A majority (57.6%) stated their desire to vaccinate their children, while approximately one-third said they have not yet decided, and just 6.3% said that they have already decided against the vaccine. Approximately 450 parents were asked what encouraged them to give the vaccination, and the responses, in descending order, were concern that their children will contract coronavirus, a desire to acquire Green Passports for everyone, and social responsibility.

While many parents would like Green Passports for their children, the vast majority (95%) expressed opposition to the idea of intentional infection as a means of achieving this goal.

"The vast majority of parents who responded to the survey are interested in vaccinating their children against coronavirus," Prof. Baram-Tsabari said.

"The parents who are planning to immunize, and those for whom social responsibility and the acquisition of a Green Passport are important, have different considerations than those parents who are more reluctant and who are disturbed by questions of faith. It's important that the decision makers pay attention to these differences."
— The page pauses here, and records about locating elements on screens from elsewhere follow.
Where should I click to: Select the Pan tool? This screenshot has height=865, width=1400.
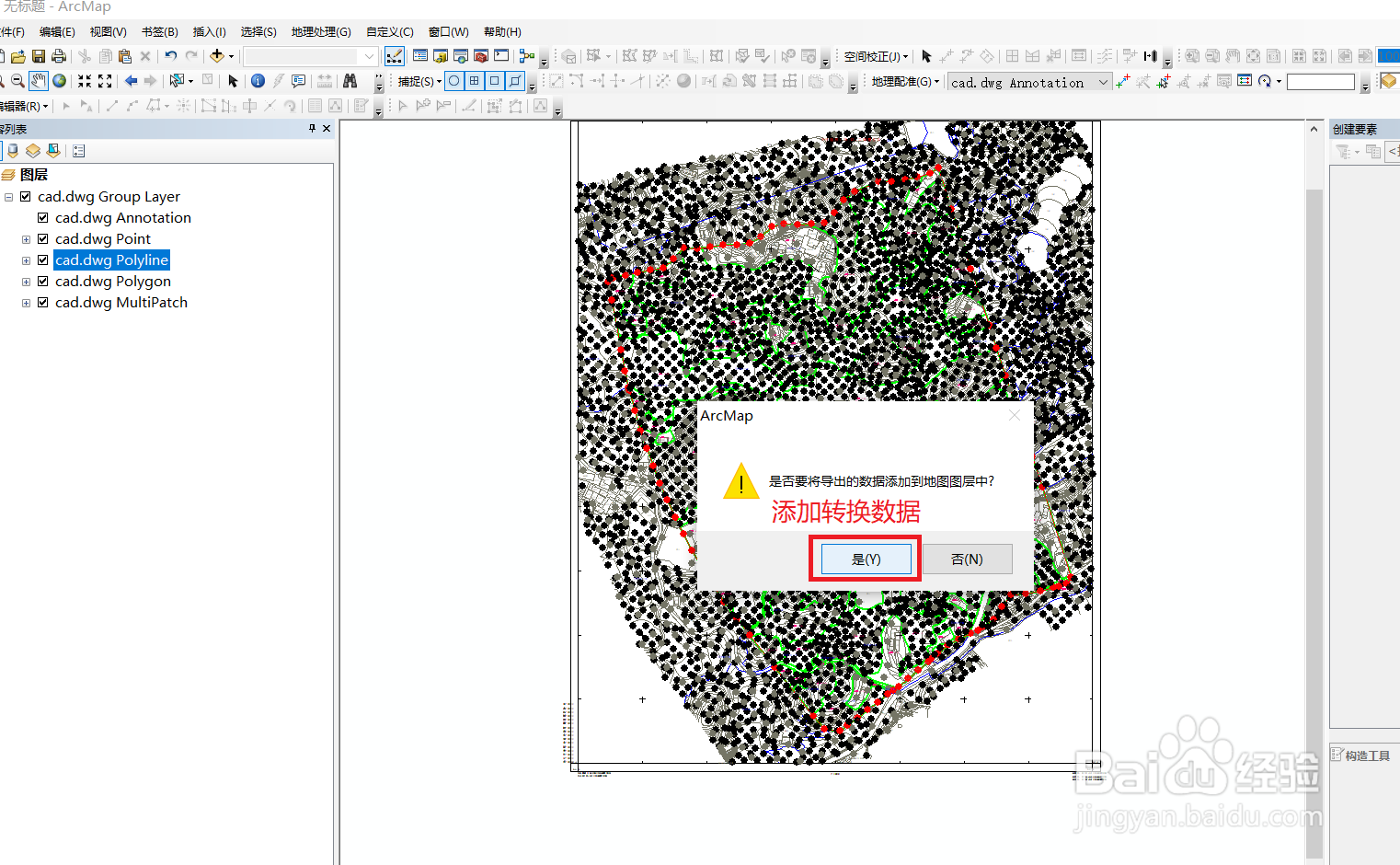[x=38, y=81]
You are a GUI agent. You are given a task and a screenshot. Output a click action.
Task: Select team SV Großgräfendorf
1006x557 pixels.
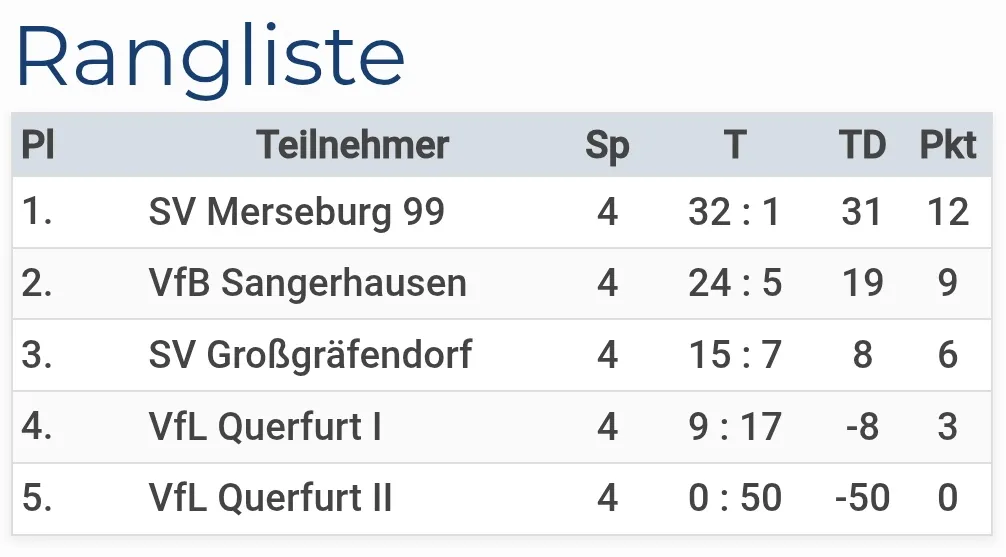(x=310, y=355)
"Decision makers and the Health Ministry must provide the parents with the information about the vaccine, with complete transparency," Dr. Atad emphasized. "As we saw in the study, the question of faith in the medical and scientific establishments, as well as in the companies developing the vaccines, is essential to parents' considerations regarding whether to vaccinate their children."

"The majority of parents want reliable information on health issues, and their decisions are made accordingly," Dr. Itamar Netzer, a member of Midaat, said. He added that it is "important" to "respond in a serious and honest fashion to the worries of parents who are reluctant to vaccinate their children, especially in the special period we are in."